EXERCISE DATA:
================

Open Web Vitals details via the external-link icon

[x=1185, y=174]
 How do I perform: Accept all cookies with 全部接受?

================

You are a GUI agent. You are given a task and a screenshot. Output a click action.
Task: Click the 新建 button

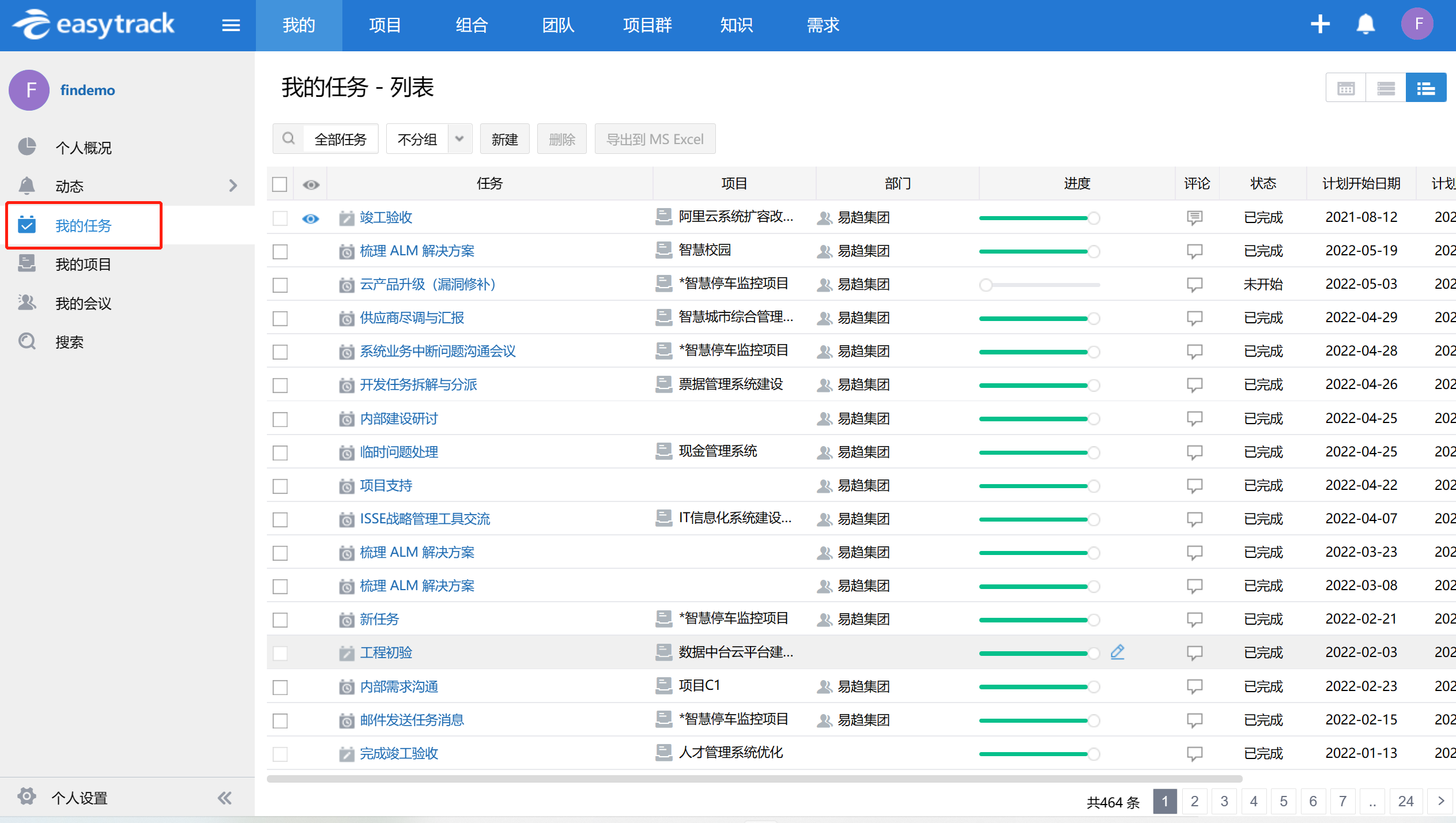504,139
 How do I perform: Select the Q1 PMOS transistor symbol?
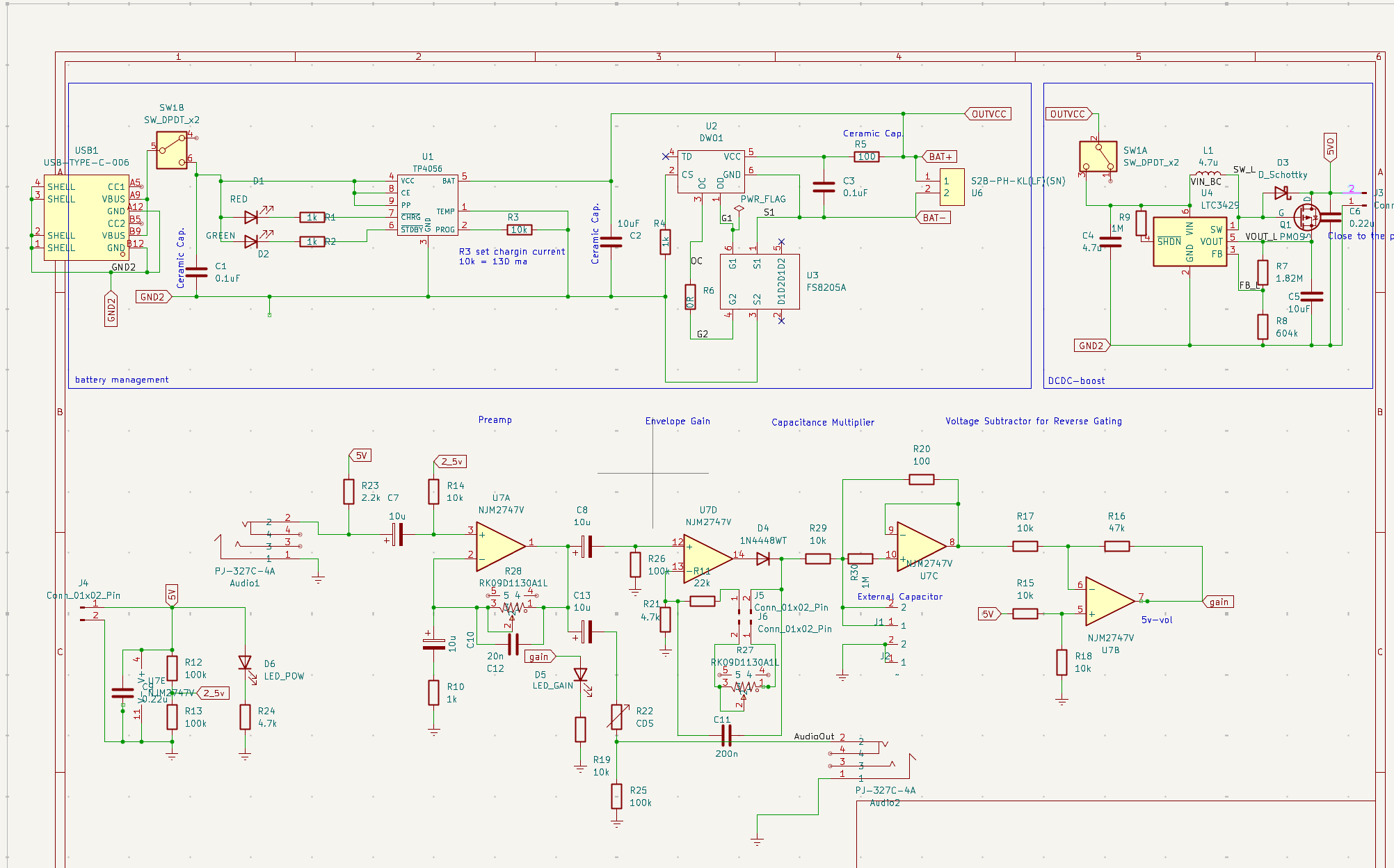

================

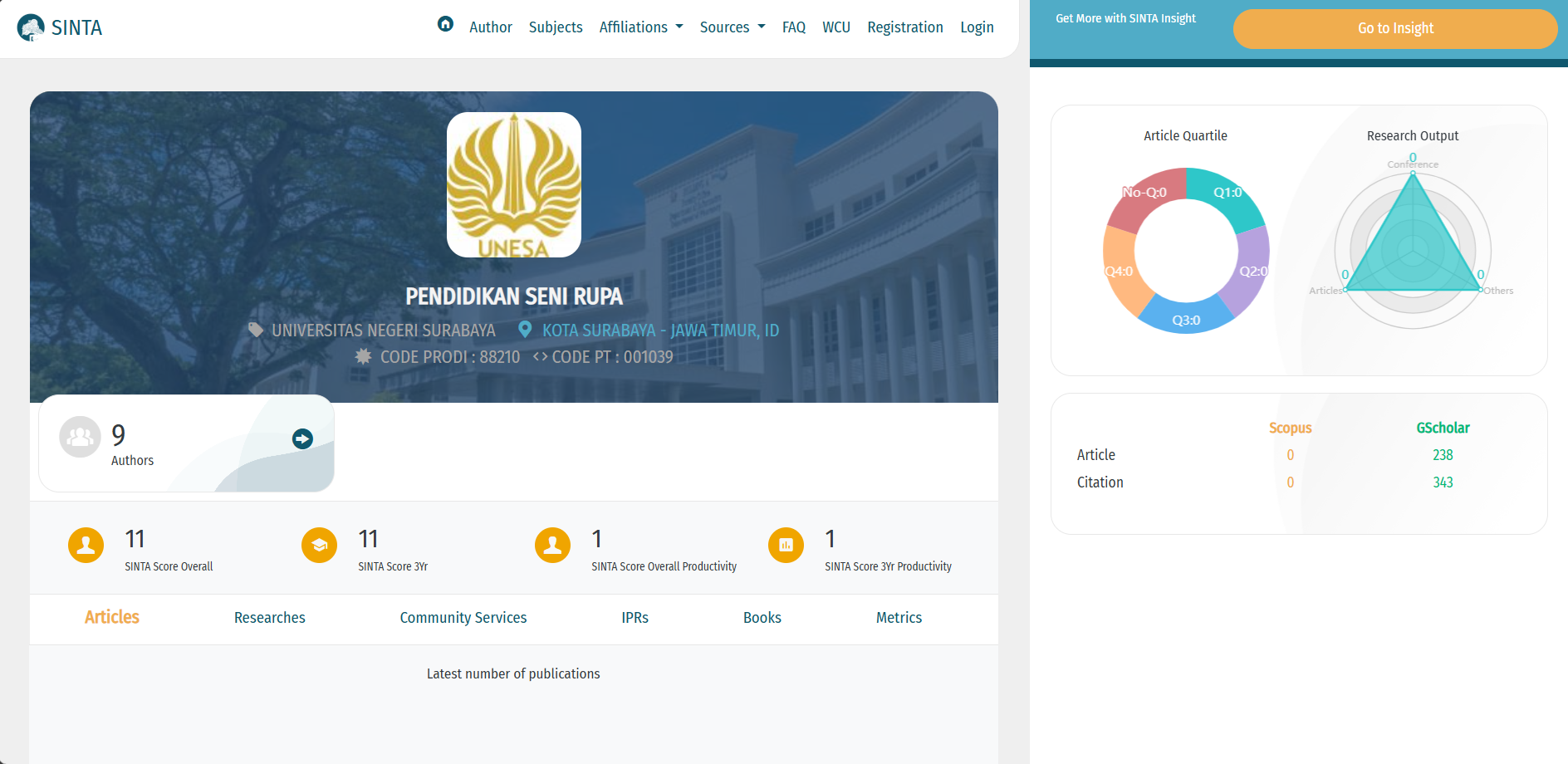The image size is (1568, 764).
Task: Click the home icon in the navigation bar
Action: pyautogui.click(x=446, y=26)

================

TASK BRIEF: Would you print exactly, and only, the lines of the data above from the line with "Open Web Vitals" through the line with "How do I perform: Accept", inclusive?

THE COMPLETED TASK:
Open Web Vitals details via the external-link icon

[x=1185, y=174]
 How do I perform: Accept all cookies with 全部接受?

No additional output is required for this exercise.